Nada hizo; no movió la espita ya cerrada ni continuó inmóvil en la cocina. Fue poco a poco hacia su dormitorio oscuro, donde le aguardaban los restos de sus deseos y los esquemas de sus sentimientos. La puerta chirrió al abrirse, como protestando por la revelación de algún secreto. Y él entró. Entró poco a poco en su reino vacío de siempre. Allí, junto a la cabecera del lecho, de rodillas, como un niño entristecido y solo, se puso a oír la respiración igual y cadenciosa de la mujer dormida. Un hálito ardiente, un calor desconocido y vital parecía desprenderse de aquella respiración, y él lo captaba esta noche con una intensidad única, con una fruición desconocida y enervante. Así estuvo varios minutos, oyendo respirar a la mujer y apretándose en silencio a las ropas de la cama.
Después ocurrió algo que le hizo recordar los rostros amarillos de la sala blanca. Y fue que la mujer entreabrió un párpado, un párpado nada más, y su ojo azul vino a recorrer poco a poco las facciones del hombre. Él pensaba en la niña de la sala blanca y en su ojo azul vigilándole atento. Pero ahora el hálito ardiente, el calor desconocido y vital acariciaban su rostro. Y hundió su cabeza entre los senos de la mujer, que no se movió ni acarició sus cabellos.
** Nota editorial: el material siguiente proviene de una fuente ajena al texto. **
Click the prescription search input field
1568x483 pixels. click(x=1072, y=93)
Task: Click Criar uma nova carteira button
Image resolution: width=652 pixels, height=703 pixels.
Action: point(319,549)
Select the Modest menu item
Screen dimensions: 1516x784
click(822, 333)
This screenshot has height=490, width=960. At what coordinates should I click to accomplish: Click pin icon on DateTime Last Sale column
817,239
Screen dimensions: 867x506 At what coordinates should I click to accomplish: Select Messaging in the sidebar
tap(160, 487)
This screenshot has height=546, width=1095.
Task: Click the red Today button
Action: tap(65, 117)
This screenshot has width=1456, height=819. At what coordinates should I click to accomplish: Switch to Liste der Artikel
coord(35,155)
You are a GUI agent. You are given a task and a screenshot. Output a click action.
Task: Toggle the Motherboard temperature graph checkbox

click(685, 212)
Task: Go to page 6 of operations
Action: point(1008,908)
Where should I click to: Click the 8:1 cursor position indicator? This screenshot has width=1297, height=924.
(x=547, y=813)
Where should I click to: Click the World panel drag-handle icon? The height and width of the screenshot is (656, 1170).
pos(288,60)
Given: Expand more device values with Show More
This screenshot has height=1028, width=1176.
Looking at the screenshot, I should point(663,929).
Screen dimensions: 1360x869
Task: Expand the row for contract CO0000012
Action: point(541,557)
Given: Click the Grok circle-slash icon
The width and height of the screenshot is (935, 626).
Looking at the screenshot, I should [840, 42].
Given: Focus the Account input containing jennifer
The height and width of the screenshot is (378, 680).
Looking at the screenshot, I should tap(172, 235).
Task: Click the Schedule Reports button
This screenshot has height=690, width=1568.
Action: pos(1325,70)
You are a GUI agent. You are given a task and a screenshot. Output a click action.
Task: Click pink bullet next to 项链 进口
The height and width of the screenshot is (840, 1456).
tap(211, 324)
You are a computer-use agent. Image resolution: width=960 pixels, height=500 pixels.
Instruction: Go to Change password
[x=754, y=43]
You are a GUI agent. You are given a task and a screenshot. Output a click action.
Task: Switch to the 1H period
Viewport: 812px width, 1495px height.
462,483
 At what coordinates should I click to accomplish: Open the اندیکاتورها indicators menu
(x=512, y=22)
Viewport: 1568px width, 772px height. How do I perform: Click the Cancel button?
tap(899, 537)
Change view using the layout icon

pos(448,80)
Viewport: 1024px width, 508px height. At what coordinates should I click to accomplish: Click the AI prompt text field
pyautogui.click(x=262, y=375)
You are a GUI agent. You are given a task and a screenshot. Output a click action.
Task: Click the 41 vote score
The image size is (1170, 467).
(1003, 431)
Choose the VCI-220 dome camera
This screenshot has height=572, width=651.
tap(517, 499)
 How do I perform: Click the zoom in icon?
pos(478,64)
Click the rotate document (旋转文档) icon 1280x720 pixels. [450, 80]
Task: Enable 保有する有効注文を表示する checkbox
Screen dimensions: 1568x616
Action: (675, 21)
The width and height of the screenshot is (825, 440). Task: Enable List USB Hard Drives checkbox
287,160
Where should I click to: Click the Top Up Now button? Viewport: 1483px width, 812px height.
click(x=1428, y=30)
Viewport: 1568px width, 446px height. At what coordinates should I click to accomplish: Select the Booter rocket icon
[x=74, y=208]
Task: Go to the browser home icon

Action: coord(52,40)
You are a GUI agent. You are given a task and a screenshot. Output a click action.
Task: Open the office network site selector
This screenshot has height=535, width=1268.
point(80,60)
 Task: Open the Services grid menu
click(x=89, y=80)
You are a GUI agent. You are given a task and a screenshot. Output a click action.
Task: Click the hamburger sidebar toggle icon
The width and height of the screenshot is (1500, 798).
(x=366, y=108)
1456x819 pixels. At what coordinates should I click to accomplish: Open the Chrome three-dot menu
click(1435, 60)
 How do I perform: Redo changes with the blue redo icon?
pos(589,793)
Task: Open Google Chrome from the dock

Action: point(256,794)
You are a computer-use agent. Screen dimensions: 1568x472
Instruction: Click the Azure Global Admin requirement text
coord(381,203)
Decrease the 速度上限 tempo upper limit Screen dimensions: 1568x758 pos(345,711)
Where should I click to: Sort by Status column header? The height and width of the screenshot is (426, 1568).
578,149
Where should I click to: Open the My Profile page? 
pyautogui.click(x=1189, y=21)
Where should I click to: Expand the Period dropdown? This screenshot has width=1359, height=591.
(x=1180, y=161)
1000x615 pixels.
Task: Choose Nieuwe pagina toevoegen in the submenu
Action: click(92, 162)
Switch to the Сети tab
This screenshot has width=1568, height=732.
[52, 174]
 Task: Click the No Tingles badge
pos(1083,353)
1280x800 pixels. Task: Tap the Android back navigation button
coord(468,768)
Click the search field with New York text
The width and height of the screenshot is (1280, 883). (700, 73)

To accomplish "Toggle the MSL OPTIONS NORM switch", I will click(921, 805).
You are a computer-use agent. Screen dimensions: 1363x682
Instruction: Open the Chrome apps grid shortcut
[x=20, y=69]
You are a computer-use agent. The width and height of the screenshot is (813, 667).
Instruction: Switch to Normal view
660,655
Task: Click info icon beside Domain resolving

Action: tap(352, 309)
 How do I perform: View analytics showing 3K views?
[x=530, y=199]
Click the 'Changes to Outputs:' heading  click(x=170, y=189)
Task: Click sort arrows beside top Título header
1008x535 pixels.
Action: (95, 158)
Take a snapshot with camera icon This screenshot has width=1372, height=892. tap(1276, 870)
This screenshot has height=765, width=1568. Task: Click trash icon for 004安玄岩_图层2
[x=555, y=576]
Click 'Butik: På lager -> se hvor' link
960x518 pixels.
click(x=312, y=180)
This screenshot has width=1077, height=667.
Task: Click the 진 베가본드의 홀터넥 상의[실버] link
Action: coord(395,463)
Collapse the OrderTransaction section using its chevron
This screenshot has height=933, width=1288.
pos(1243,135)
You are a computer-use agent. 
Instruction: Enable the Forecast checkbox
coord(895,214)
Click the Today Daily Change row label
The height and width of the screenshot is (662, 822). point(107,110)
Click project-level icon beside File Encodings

Pasó tiempo, un largo tiempo. Luego ambos oyeron las campanadas del reloj, pero no supieron contarlas. La mujer se movió, le clavó en la cara los pezones todavía duros. Y él, poco a poco, se incorporó también y fue hasta el tocadiscos que había al otro lado de la habitación. Colocó una pieza sin mirar el título. Una música lenta, angustiosamente lenta, una música que hoy parecía corroer, ahogar, disolver o estrangular poco a poco: esa música envenenó su cerebro. Pero fue hasta la cama y dio su mano a la mujer, que se destapó y vino junto a él, a apretar su cuerpo con su cuerpo. Bailaron. O no lo hicieron: caminaron uno junto al otro, apretados, comprimidas sus facciones y juntos sus pensamientos. Y él pensaba con angustia en esta locura nocturna, y ella pensaba con asombro en este capricho nocturno. Pero hubo un momento en que ambos estuvieron al borde de la alta escalera, rodeados de oscuridad, y entonces se disociaron sus pensamientos. Ella se dijo que, por primera vez, la asustaba esta oscuridad. Y él se dijo que ésta era la gran ocasión, la obsesionante ocasión para Regar a la noche infinita de su crimen. Sólo hacía falta alargar el brazo, o dar un traspiés, o empujar casi sin fuerza. En este minuto todo se decidía; el ahora o nunca tomaba actualidad. Y él, claramente, se dijo que nunca. Que no convenía precipitarse, como se había precipitado al marchar dejando abierta la espita del gas. Imaginaba ahora lo que sería este momento sí el azar no lo hubiese decidido todo. Y por unos instantes le aterró la negrura de esta noche. Pero seguían andando apretados; y ya la música había dejado de oírse. Ya nada corroía, ni socavaba, ni mordía su cerebro. Y ahora, entre el silencio, pensó claramente que esto no podía continuar así. Que había llegado a un extremo rabioso -había llegado a las últimas consecuencias lógicas de su vida con aquella mujer- Que toda su vida estúpida estaba allí, frente a ambos, y que hablaba. Pero se encogió de hombros e hizo fuerza sobre la cintura de aquella dócil mujer.